Opiniao

Como irá Centeno acomodar os aumentos na Função Pública?

Qualquer deslize do Governo através de promessa irrealista irá atirar o défice de 2019 para números acima dos previstos 

Se na semana a passada o 25 de Abril foi o mote do meu artigo, nesta semana tem de ser o 1.º de Maio. Lembro-me bem do de 1974. Chegados do exílio, Cunhal e Soares vieram falar de esperança e democracia, num ambiente de festa nacional que marcou bem o tom inicial do pós-25 de Abril. Este clima festivo nem chegou a durar um Verão – e todos os 1.º de Maio desde então, a começar no de 1975, foram celebrados em ambientes de revolução ou de reivindicação. O deste ano não fugiu à regra, com a CGTP e a UGT obviamente desunidas, apesar de coladas numa ‘geringonça’. O que as separa? O tempo e o modo! Uma acredita na reedição da revolução soviética, elegendo a rua como palco das reivindicações; outra crê numa democracia inspirada numa corrente social-democrata, privilegiando os gabinetes para chegar a acordos exequíveis.

No entretanto, a CGTP pede 650 euros de salário mínimo, a UGT fica-se pelos 615 euros – ou seja, uma diferença substancial de cerca de 5%, que representa bem o estado de espírito de cada uma das centrais. 

Se somarmos as já anunciadas greves em maio de vários setores da Função Pública por incrementos salariais e redução do tempo de trabalho (as famosas 35 horas!), podemos adivinhar aquilo que nos espera no Verão por parte do PCP/CGTP – e que tem como aperitivo uma grande manifestação nacional a 9 junho. 

E Carlos Silva, encostado às cordas pela CGTP (e com o argumento de não existir qualquer diálogo com este Governo, supostamente de esquerda mas objetivamente cada vez mais coordenado com a Europa), também já anuncia manifestações de rua.

Neste ambiente de um maio vermelho nas reivindicações, vem a Comissão Europeia referir que o crescimento projetado pelo Governo em 2018 será mesmo de 2,3% e, em paralelo, o desemprego ficar-se-á pelos 7,7%, apontando para um défice de 0,9%, superior aos 0,7% estimados por Centeno. 

Sinceramente, acho que são ótimas notícias, embora certamente por defeito meu (raciocínio economicista e frio) não consigo deixar de me lembrar que a dívida pública chegou em fevereiro aos 246 mil milhões de euros – se bem que amortecida com tesouraria de cerca de 22 mil milhões, presentemente a ser acumulada para uma amortização de dívida de 6,6 mil milhões, a efetuar em 15 de junho  (com uma taxa bem elevada de 4,45%). 

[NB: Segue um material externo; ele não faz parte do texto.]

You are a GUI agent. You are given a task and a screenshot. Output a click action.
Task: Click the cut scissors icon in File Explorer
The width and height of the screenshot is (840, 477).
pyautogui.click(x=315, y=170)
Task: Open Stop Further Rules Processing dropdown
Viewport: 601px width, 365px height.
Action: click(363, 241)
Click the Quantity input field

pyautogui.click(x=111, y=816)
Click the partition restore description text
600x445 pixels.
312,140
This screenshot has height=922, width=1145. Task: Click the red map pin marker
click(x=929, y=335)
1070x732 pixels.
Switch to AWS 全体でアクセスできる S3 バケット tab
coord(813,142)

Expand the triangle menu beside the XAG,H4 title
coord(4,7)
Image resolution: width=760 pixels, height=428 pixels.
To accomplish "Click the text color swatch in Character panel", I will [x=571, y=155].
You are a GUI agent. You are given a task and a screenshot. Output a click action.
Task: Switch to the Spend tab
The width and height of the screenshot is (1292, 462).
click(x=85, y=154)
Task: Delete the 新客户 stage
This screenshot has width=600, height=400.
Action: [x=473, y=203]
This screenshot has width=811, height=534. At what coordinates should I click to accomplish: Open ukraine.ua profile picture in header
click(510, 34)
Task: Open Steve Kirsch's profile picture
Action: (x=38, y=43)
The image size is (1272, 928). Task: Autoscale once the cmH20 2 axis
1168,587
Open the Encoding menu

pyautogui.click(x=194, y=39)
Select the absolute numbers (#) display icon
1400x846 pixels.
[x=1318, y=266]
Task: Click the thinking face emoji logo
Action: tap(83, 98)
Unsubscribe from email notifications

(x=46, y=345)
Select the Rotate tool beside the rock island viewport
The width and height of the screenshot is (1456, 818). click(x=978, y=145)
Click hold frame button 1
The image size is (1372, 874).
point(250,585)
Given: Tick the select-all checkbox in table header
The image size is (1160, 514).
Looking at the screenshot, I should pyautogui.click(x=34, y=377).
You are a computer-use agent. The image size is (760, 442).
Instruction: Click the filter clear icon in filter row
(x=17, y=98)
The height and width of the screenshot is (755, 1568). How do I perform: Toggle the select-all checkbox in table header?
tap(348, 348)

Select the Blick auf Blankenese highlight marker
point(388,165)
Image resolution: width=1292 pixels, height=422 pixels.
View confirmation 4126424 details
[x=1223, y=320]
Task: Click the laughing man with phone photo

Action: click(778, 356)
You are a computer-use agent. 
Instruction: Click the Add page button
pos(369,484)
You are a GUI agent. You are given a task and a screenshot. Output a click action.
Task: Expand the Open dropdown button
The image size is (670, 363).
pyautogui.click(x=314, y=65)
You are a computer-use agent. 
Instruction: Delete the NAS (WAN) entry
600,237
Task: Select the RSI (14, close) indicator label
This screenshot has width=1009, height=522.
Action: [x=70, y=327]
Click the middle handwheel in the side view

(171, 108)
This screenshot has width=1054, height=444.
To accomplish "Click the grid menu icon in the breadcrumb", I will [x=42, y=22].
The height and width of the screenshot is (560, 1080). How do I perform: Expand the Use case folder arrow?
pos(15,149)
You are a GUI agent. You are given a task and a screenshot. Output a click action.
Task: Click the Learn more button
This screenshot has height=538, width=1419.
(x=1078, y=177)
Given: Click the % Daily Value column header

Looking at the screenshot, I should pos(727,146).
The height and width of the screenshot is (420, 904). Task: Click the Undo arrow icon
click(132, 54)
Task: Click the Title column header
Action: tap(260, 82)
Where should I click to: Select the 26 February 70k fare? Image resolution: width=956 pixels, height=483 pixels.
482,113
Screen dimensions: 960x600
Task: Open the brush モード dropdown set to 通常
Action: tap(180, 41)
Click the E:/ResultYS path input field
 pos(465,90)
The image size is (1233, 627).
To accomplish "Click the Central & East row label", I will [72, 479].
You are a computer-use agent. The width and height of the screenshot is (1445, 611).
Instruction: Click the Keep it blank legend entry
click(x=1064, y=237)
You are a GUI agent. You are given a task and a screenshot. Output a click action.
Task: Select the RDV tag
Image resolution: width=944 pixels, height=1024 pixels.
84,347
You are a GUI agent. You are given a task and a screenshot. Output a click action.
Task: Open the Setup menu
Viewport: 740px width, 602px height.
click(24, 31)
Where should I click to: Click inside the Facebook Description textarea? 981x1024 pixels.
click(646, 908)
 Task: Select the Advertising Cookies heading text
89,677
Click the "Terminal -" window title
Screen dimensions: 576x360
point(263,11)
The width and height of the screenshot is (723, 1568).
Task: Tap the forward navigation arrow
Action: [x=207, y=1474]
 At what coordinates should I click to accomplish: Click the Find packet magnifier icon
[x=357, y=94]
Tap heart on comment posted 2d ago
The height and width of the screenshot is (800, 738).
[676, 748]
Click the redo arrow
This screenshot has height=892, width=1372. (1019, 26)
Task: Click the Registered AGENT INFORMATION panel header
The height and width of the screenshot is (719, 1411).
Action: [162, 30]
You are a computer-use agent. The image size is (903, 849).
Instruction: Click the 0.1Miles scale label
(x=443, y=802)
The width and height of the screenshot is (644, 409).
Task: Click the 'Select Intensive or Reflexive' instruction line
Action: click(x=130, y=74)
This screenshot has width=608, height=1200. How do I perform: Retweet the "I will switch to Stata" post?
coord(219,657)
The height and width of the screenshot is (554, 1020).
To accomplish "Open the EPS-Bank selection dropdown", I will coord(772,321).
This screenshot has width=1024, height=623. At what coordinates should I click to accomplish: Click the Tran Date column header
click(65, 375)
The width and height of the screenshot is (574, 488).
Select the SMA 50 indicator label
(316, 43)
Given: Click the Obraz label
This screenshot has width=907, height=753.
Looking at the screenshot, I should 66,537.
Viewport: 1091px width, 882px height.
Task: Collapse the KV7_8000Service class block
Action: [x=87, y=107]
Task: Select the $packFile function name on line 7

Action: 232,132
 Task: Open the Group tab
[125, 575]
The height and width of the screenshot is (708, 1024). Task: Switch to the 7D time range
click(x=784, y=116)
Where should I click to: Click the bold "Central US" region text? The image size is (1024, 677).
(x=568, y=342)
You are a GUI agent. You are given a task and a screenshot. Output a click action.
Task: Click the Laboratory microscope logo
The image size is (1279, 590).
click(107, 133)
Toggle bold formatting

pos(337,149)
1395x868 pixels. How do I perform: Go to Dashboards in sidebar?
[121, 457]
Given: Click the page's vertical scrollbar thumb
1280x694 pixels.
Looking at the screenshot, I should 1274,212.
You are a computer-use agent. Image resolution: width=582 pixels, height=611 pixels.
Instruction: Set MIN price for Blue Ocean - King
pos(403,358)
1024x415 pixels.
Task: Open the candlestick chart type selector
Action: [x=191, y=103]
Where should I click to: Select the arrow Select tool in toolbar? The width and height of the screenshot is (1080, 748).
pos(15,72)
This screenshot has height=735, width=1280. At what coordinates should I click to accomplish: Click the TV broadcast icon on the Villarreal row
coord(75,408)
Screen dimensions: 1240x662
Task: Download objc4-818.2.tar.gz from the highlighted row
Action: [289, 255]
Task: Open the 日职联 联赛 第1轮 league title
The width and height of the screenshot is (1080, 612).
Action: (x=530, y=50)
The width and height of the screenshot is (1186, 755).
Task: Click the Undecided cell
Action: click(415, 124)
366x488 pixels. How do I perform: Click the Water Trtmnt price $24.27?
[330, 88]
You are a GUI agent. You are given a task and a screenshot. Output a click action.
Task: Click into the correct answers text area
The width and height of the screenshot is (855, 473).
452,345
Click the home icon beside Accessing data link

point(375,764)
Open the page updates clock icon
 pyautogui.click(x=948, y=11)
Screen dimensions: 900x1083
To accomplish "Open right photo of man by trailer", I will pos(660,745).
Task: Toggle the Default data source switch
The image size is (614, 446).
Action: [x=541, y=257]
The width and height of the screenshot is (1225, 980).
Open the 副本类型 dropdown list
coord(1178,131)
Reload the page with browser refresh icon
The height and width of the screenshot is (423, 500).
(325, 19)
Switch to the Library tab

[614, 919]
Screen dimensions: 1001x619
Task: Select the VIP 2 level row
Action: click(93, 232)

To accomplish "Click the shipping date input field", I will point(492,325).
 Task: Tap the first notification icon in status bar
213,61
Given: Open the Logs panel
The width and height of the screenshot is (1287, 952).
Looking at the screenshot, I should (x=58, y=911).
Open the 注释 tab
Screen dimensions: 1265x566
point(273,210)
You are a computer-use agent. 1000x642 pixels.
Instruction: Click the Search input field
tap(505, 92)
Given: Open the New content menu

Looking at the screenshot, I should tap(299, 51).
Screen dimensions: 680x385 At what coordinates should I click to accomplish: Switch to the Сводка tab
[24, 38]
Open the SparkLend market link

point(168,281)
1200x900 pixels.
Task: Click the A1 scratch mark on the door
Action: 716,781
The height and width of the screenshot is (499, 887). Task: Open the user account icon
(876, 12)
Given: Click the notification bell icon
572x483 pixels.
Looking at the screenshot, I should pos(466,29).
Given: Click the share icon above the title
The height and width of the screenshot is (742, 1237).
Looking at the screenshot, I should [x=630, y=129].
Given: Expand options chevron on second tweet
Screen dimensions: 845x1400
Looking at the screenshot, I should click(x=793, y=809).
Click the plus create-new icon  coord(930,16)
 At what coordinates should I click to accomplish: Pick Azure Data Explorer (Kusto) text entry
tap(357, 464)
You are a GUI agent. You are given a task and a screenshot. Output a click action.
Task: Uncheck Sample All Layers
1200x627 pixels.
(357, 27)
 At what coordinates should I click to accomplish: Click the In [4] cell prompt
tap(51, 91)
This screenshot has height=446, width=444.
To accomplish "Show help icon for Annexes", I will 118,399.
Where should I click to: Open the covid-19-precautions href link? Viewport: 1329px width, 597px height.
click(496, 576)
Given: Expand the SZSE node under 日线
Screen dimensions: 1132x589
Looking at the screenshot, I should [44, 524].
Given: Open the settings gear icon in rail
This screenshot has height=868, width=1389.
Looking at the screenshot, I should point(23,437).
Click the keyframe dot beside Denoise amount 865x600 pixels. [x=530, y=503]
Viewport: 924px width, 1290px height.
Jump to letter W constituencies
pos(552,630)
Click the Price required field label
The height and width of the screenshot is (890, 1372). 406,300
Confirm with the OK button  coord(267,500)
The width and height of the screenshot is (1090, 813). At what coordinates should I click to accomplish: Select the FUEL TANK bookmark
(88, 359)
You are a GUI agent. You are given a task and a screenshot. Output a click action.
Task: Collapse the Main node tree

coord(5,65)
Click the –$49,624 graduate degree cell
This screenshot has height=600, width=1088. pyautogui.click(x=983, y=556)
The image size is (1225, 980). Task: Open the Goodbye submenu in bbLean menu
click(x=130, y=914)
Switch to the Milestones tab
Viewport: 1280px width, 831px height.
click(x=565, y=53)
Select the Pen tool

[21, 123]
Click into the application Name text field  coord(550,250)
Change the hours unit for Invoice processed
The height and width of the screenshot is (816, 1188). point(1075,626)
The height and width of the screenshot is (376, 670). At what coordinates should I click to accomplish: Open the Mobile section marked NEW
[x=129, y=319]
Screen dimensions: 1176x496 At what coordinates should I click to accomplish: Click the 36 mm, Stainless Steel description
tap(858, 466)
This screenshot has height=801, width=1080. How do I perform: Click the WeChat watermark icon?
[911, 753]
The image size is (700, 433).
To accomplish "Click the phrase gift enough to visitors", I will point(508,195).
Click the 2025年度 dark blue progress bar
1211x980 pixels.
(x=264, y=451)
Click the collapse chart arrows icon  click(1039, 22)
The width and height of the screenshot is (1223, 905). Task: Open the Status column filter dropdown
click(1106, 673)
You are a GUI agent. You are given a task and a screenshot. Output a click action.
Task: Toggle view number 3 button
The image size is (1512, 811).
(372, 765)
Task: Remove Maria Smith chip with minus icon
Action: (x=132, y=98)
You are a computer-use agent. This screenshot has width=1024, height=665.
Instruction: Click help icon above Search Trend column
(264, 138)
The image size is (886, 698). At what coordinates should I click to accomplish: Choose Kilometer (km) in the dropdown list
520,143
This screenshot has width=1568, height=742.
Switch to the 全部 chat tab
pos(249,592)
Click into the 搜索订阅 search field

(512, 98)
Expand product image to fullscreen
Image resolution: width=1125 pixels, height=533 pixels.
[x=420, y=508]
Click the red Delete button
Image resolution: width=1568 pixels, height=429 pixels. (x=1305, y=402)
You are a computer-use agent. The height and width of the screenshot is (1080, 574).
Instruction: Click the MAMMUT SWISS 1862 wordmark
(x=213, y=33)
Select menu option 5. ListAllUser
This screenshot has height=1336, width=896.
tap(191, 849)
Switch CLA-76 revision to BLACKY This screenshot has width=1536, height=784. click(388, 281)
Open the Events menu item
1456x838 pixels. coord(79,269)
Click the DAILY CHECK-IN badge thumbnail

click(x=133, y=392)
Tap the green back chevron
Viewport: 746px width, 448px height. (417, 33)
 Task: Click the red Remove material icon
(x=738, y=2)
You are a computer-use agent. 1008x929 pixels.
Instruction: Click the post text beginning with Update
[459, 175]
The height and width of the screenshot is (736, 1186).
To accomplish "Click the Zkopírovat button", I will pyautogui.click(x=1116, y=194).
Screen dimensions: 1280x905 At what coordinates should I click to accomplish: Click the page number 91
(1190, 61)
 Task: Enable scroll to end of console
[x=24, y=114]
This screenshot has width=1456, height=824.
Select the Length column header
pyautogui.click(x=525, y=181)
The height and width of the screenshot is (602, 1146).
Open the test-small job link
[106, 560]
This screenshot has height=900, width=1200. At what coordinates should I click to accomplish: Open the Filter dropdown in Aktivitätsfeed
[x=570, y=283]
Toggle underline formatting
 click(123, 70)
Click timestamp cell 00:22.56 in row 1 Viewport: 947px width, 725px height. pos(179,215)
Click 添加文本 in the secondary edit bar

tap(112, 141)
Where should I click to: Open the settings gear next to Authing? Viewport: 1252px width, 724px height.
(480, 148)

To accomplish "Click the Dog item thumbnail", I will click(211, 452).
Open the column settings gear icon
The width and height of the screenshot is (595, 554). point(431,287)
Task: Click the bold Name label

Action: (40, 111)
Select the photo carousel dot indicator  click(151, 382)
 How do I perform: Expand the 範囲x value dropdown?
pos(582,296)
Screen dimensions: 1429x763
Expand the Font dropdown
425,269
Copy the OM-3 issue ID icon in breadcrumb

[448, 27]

Debitados estes números, questiono-me como irá a dupla Costa/Centeno acomodar as reivindicações salariais adicionais da Função Pública, feitas pelos sindicatos para 2019 e claramente referidas por Arménio Carlos (para todos os setores – público e privado). Podem ter a certeza de que, como diz o povo, «qualquer espirro pode ser uma constipação, se não for pneumonia». Por outras palavras, qualquer deslize governamental através de promessa irrealista irá atirar o défice de 2019 para números bem superiores aos agora previstos (0,3% segundo Centeno) e que a Comissão Europeia até vem antecipando, ao referir 0,6%.

P.S. 1 – Finalmente o Partido Socialista vem demarcar-se objetivamente de Pinho e Sócrates. Foi preciso um clamor generalizado na opinião pública, chocada com alegados pagamentos a Pinho feitos pelo Grupo BES enquanto estava no Governo, para reagirem contra ambos os anteriores governantes socialistas. Diz o povo: «Mais vale tarde que nunca!». E, na minha opinião, Carlos César e Galamba fizeram muitíssimo bem. Mas será que não tinham percebido antes que há imagens que, justa ou injustamente, ficam coladas a todo um coletivo – pelo que as pessoas de bem teriam de se demarcar atempadamente?

P.S. 2 – Também o Benfica tem uma época marcada por e-mails e seus conteúdos, obtidos por violação de correspondência privada, e ainda por um caso de alegada corrupção de um oficial de Justiça que se colou como uma nódoa ao clube e seus dirigentes. E aqui não há justiça ou injustiça. Há realidades. Também neste caso, por convicção de inocência ou por fuga para a frente, toda a época seguiu ao ritmo destes factos, agravados por resultados que não estão condignos com a grandeza do clube/SAD. E hoje o Benfica joga a presença na Champions no Estádio de Alvalade, podendo encontrar a salvação ou o abismo. Como benfiquista, espero a salvação – porque o abismo é um desconhecido que há anos não conhecemos e dispenso conhecer.